Thursday, March 12, 2015

Early approach, later superseded

1304: 

Once upon a time, my approach to animal abuse was to confront it directly.  It was the only way I knew that might have a chance of working.  I was protesting with all the outrage I could muster, against violence to animals.  And not surprisingly, no one seemed to want to talk about it. It was very frustrating.  I could be quite aggressive towards non-vegans. I was almost proud to act without restraint, in order to get my point across.  I thought it was okay to be pushy, since it was for a good cause.  I had a duty to be forceful. I didn’t realise at the time how close that was to ‘fighting violence with violence’.
         
Animal rights activists believe we have won significant welfare reforms for animals by being non-compromising and sometimes acting outrageously.  By using this approach we’ve brought issues to public attention and ended many of the worst abuses of animals.  But it hasn’t convinced the majority of consumers to change their eating habits; their spending and Animal Industry-sponsoring habits.  They may have caught our dirty looks but they haven’t got any from anyone else, so they haven’t felt the urge or the responsibility to change their daily habits.  In other words, the collective conscience hasn’t been tweaked.
         
This is what I think has happened – the Omnivore has experienced an animal activist talking passionately about animal cruelty but, because of the personal tone in the voice, hasn't been able to listen appreciatively or identify with them.  On an emotional level people don’t want to know the sort of person who can be ‘that angry’, so we activists virtually force them to want to disagree with our arguments.  It’s like listening to great music on a radio that's picking up a lot of static interference - it’s an uncomfortable experience, it jars the nerves, and you just want it to stop.
         
Over the past thirty odd years, since the birth of Animal Liberation, we’ve built an aggro, ‘in-yer-face’ image.  I speak for myself when I say that I’ve handed people a golden opportunity to dislike me and therefore dislike what I’m saying.  I’ve lessened my chances of being able to discuss important issues, concerning animals.  I’ve been unapproachable, giving them no chance to have a low key, informative chat with me.  I’ve seemed like a person who is only interested in others when they agree with me.  When this sort of animal advocate is around there’s little chance for you to consider things, let alone form your own opinion.
         
In the Animal Rights Movement there’s such a strong wish to convert that there’s not enough attention given to plain old education.  As a spokesperson-for-the-cause, I could look like exactly the wrong person to be speaking, especially when my arguments were at their most powerful.  Perhaps I needed to believe that the story-of-animals would, of its own accord, touch the hearts of people.  Perhaps I didn’t have enough faith in the attractive advantages of becoming vegan, nor that Animal Rights was an exciting enough prospect in itself.  My message might have sounded hard and uncompromising, and have been off-putting enough for you to consign it to the back burner or the too-hard-basket.
         
These days my passion is for promoting non-violence alongside a concern for animals (mainly those that are eaten).  I think I’m attempting to look ahead, to the fortunes of these animals and we humans being inextricably linked - we simply being the protectors of them.
         
Humans have always been violent and exploitative towards animals and now the time has come for us to atone for that, and to become their protectors.  They need our laws to make them safe, and we need to learn from them how to restore our own sensitivity.  It’s a two way road.

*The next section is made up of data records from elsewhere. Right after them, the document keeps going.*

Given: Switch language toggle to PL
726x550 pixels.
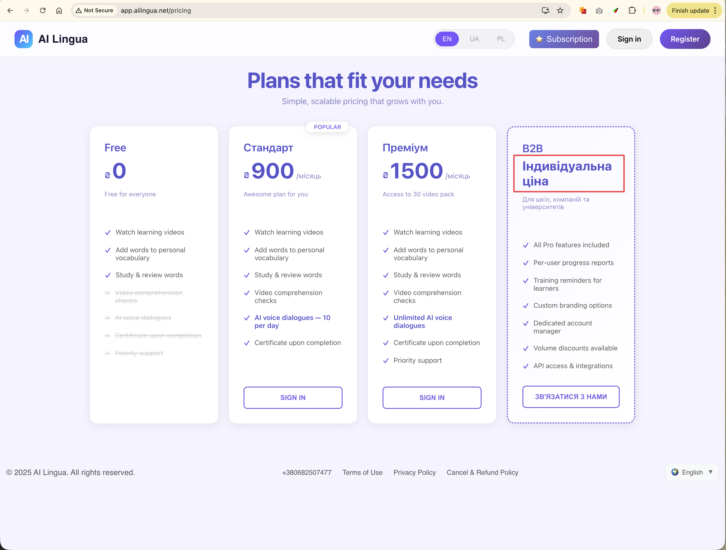Looking at the screenshot, I should pyautogui.click(x=501, y=39).
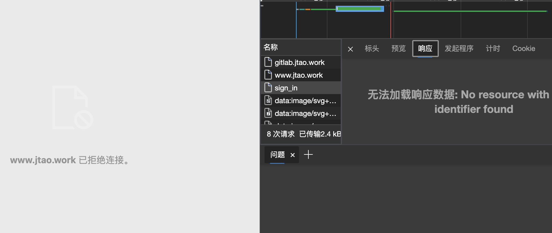Viewport: 552px width, 233px height.
Task: Open the Cookie tab
Action: point(524,49)
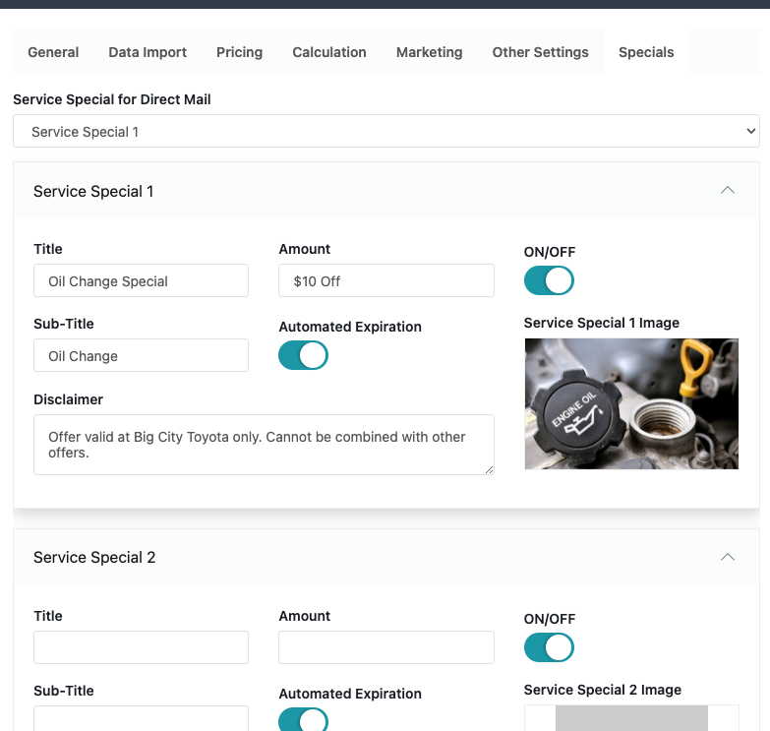Collapse the Service Special 2 panel chevron
Image resolution: width=770 pixels, height=731 pixels.
click(x=727, y=557)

The need for human liberation is even more urgent than animal liberation, if only because this is where it all has to start.  Humans are the violators, and it's humans who need to break out of their imprisoned attitudes-of-mind. We need to change not the animals.  It's up to us to try to help them gain liberation.  And for that we first have to prove we are worthy to be their representatives.
         
My feeling is that if things don’t work out well for the animals things won’t progress for any of us.  Humans, having such a long tradition of treating animals barbarically, seem like true barbarians.  But this isn’t the way most of us want to see ourselves.  We surely want to see the humanitarian side of us shine.  But, in order for that to happen, we first need to revise our attitude towards animals.  We may start that process by not using them, or keeping them, or killing them, or eating them.

Until at least 50% of the human population of the planet realises there’s an animal problem, the animal problem will remain.  And that will lock us into remaining a barbaric species.  We may eventually get the worst abuses fixed, we may swing over to becoming vegetarians but that will still be a long way from true liberation, either for animals or for us.
         
Ultimately, this is what makes many of us feel so afraid – the no-progress thing.  All the time the animals are not safe from us, we remain dangerous beings.  On a personal level I want to save my own soul, for until I can be sure of that, I’ll always be held back by my own species’ reputation for violence.
         
Fifty billion domesticated farm animals, who are alive today, are presently on death row.  None of them have any quality of life.  None have a reason to live.  None have any contact with the natural world.  It makes sense to me that our own happiness is linked to wanting others to be happy too, whether they be humans or animals.